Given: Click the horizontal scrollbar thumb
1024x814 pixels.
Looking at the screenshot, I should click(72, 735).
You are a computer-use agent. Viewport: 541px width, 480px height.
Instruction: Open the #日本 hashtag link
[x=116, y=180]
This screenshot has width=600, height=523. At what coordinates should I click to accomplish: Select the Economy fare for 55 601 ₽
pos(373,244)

**Problem requirements:** Reproduce every entry above word for word, keeping the same line order.

**Full response:**
Given: Click the horizontal scrollbar thumb
1024x814 pixels.
Looking at the screenshot, I should click(72, 735).
You are a computer-use agent. Viewport: 541px width, 480px height.
Instruction: Open the #日本 hashtag link
[x=116, y=180]
This screenshot has width=600, height=523. At what coordinates should I click to accomplish: Select the Economy fare for 55 601 ₽
pos(373,244)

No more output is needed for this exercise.